• _Work to complete_: Copy nothing but the lines from the line with "Where should I" to the end of the records, retyped exactly. Pictures stay out.

:: Task data ::

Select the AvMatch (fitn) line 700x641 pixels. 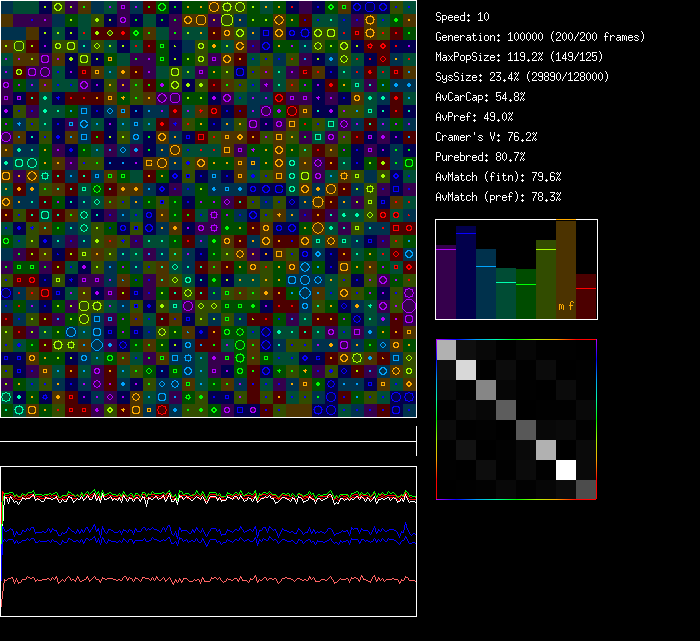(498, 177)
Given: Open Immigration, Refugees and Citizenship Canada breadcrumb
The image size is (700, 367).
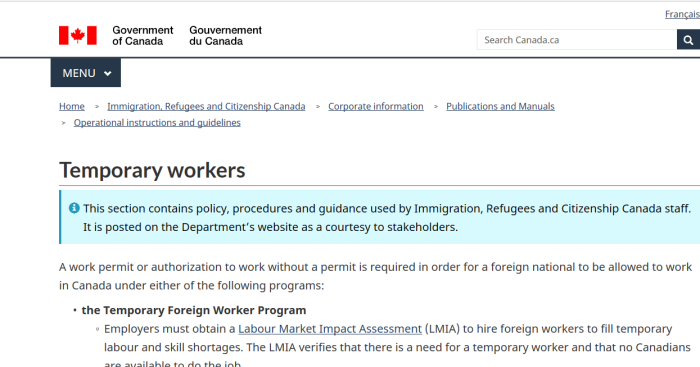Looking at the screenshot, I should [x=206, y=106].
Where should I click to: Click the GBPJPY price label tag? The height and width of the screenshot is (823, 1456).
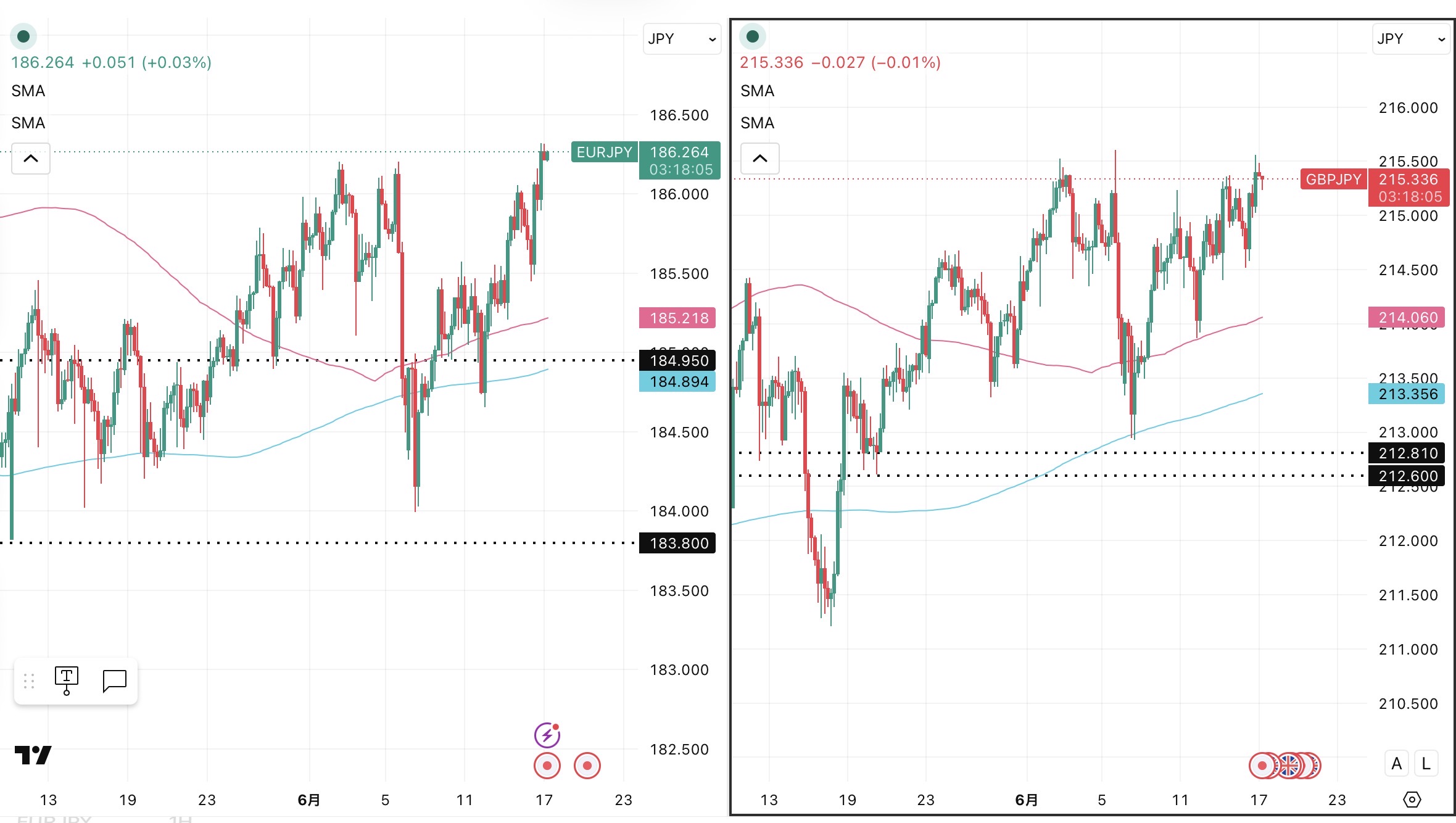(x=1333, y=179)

:::

• _Exercise answer_:
Where should I click to: Click the GBPJPY price label tag? The height and width of the screenshot is (823, 1456).
(x=1333, y=179)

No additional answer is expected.